A second call report, received into evidence as the second page of Exhibit # 8, indicates that the defendant, who is again identified on the report by his unique six-digit personal identification number, placed a collect call on March 29, 2005 at 8:09:43 p.m., while housed at MacDougal-Walker, that lasted 11 minutes and 51 seconds. This call was placed from phone station # 13 at MacDougal-Walker. A CD was received into evidence as Exhibit # 8A and includes the recording of this conversation As with Exhibit # 7A, this recorded conversation is preceded by the following prerecorded warning: "This call originates from a Connecticut Department of Corrections Facility and may be recorded or monitored."
A third call report received into evidence as the first page of Exhibit # 8 indicates that the defendant, who is once more identified on the report by his unique six-digit personal identification number, placed another collect call on April 6, 2005, at 4:59:59 p.m., while housed at MacDougal-Walker, that lasted 18 minutes and 13 seconds. This call was placed from phone station 14 at MacDougal-Walker. The CD, referred to above, that was introduced into evidence as Exhibit # 8A, also includes the recording of the conversation. As with the two earlier conversations, this recorded conversation is preceded by the same prerecorded warning: "This call originates from a Connecticut Department of Corrections Facility and may be recorded or monitored."

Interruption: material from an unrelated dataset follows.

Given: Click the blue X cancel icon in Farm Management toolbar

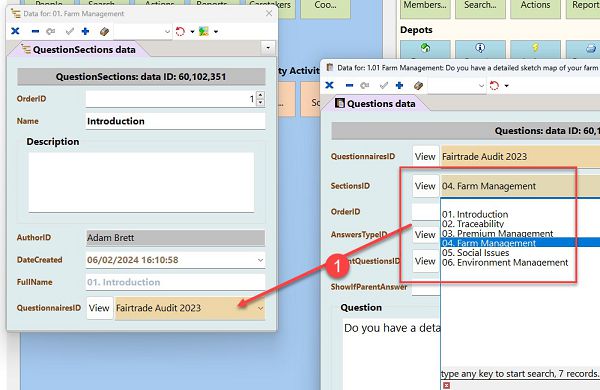Looking at the screenshot, I should 15,31.
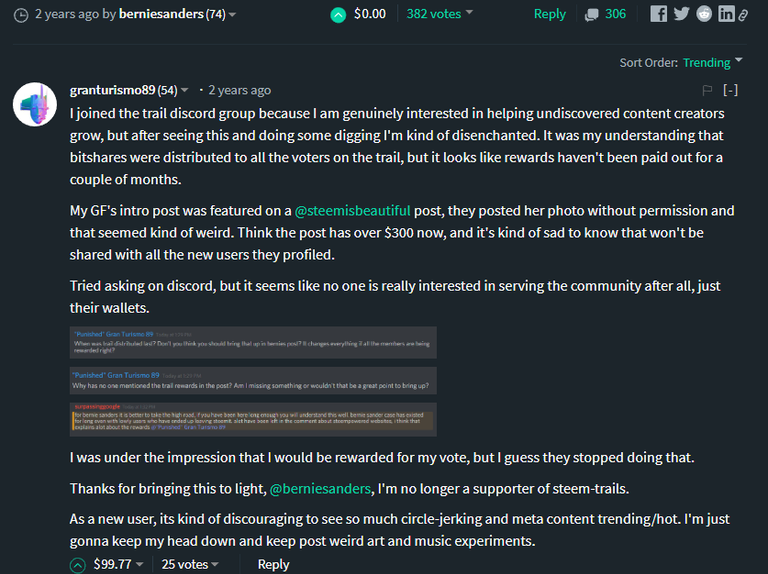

On March 29, 2005, and April 6, 2005, stenciled on the wall behind both phone stations 13 and 14 was the identical warning: "Any conversation including the number being called, utilizing these telephones shall be subject to recording and listening." The positioning and wording of the warning for each phone station is depicted on pages three and four of Exhibit # 8, received into evidence.
CONCLUSIONS OF LAW
A, Suppression of Statements
The defendant argues that any statements he made to the police on March 2, 2005, and March 8, 2005, must be suppressed, since such statements "were taken involuntarily, or in violation of the defendant's right to counsel or right to remain silent, or otherwise in violation of the defendant's constitutional rights," and that "such statements were also seized in violation of the Fourth Amendment of the United States Constitution and the Constitution and laws of this [sic] Connecticut. . . ." (Factual Allegations and Legal Authority in Support of Defendant's Motions, ¶¶ 120, 122.)
It is, of course, well settled that the Government may not use any statements obtained from a defendant, whether exculpatory or inculpatory, which were the product of custodial interrogation, unless prior to any questioning the defendant was advised of his constitutional rights and knowingly, intelligently and voluntarily waived such rights. Miranda v. Arizona, 384 U.S. 436 (1966); Colorado v. Spring, 479 U.S. 564 (1987); Edwards v. Arizona, 451 U.S. 477 (1981). However, in order for a defendant to invoke the Miranda protections, both a custodial situation and official interrogation are required. Alexander v. State of Conn., 917 F.2d 747, 750-51 (2d Cir. 1990).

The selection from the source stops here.